What I read & what I lived …

Mary Coin (NetGalley)
Marissa Silver
Release date: March 7, 2013

“We never really knew [Grandfather],” Isaac says. 
“Some people don’t want to be known,” Walker says.
“That’s stupid,” Alice says. “Everyone wants to be known. Otherwise it’s just fucking depressing.”
Of course, she is right. Everyone wants to be known. Perhaps the ones who conceal themselves most of all. The question is: Who is foolhardy enough to go in search of them? 

Mary Coin is one writer’s attempt at searching for the woman behind Dorthea Lange’s iconic photograph from the Dust Bowl era: the mother,suspicious and weary; the children, shy and shameful; a baby at her breast. Although the actual subject of the photograph has been identified as Florence Owens Thompson, Marissa Silver renamed the woman Mary Coin and created a past  for her from the black and white image so many of us know.

Mary Coin and her husband made their way from a small farm in Oklahoma to California in search of a better life. And for a time, life was as good as might be expected for uneducated laborers during the 1930s–they had a company house and love enough to go around their six children. A mill fire set the young family onto the road again until husband Toby’s death of TB demanded that Mary, ever indomitable,  pick cotton and vegetables and citrus fruit–anything to keep her family going.

Two other lives intersected Mary’s–that of historian Walker Dodge, grandson of a man who once hired Mary Coin, and photographer Vera Dare, Silver’s stand-in for Lange. Both stories looked at family secrets, missed opportunities, and flawed fathers and mothers through the revealing lens that is time. I’m not certain how essential Vera Dare’s story was to the novel, other than her life as a mother was shadowed by some of the same issues that darkened Mary Coin’s life. Walker Dodge had a more direct connection with Mary Dare, and he only came to know her through newspaper clippings, letters, and his grandfather’s accounting records.

Mary Coin was a satisfying read and thought-provoking at the same time, although perhaps attempted too much plot-wise in 330 pages.

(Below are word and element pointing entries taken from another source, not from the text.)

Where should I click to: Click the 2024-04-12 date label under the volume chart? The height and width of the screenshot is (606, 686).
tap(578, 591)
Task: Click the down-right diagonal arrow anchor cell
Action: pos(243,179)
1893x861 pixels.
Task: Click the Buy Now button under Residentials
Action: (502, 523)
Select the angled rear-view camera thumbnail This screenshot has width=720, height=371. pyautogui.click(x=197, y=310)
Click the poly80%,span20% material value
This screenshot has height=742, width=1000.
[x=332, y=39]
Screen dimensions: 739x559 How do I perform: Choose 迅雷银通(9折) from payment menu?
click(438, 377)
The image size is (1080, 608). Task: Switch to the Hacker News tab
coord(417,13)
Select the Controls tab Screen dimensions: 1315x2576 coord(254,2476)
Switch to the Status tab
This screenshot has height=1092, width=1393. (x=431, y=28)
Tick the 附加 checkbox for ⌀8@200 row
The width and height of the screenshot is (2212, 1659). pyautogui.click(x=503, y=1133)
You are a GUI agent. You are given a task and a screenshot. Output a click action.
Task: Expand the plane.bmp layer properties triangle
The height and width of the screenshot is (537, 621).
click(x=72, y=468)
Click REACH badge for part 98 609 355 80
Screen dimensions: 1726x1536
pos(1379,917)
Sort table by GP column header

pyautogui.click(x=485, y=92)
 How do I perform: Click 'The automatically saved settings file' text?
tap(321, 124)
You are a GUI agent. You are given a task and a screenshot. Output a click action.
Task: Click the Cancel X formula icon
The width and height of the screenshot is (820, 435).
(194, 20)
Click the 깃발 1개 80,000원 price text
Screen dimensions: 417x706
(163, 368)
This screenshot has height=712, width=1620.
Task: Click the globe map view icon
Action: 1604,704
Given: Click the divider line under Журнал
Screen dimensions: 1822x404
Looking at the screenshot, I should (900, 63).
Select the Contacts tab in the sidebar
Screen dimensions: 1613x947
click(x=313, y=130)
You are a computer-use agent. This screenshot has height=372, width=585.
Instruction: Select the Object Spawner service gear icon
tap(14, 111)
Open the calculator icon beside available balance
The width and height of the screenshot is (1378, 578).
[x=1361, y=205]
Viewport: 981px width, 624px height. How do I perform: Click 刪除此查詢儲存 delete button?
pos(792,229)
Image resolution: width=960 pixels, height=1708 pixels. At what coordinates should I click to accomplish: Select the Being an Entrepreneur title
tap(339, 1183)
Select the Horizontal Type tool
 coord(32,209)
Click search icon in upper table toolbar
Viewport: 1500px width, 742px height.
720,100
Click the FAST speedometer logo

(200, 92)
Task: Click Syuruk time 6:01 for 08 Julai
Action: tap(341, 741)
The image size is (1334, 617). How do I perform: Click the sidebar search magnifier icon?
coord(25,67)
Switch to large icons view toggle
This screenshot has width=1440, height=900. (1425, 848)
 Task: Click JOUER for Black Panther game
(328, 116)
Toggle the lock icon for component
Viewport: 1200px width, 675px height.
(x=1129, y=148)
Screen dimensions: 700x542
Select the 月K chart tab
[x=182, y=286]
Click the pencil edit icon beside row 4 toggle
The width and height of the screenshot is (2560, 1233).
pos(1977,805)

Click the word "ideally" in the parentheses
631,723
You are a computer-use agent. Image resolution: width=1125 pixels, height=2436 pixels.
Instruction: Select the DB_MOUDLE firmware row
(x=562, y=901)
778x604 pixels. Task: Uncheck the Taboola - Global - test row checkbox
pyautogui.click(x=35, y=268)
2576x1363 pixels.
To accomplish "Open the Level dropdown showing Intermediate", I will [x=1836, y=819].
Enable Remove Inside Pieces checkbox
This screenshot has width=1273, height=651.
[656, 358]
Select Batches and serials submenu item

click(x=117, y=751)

One of my favorite scenes is when an elderly Mary Coin attends an exhibit of Dare’s work in San Francisco where the photograph is displayed, and listens to the comments of the people around her: “Mary saw her reflection in the glass. There they were. Two women named Mary Coin. If they met on the street in the high heat of a summer’s afternoon, they would be polite in the old-fashioned way to show they meant each other no harm. ‘Hello,’  they would say in passing. ‘My, but isn’t it a wretched day.'”

Quite coincidentally I finished the book after a marathon session scrapbooking my family photos for the past few years. As I backed photos with coordinating colors, added borders and embellishments, and carefully captioned each page, I wondered if anyone would stumble upon these books long after my own children were gone. Would they recognize the joy, pain, and confusion on the people smiling into the sun, clowning with family, sitting down to holiday meals? Or would they recognize that “It is a photograph, an alchemy of fact and invention that produces something recognizable as the truth. But it is not the truth.”  And would they try to seek anything out about those lives on the page? Because “everyone wants to be known. Perhaps the ones who conceal themselves most of all.”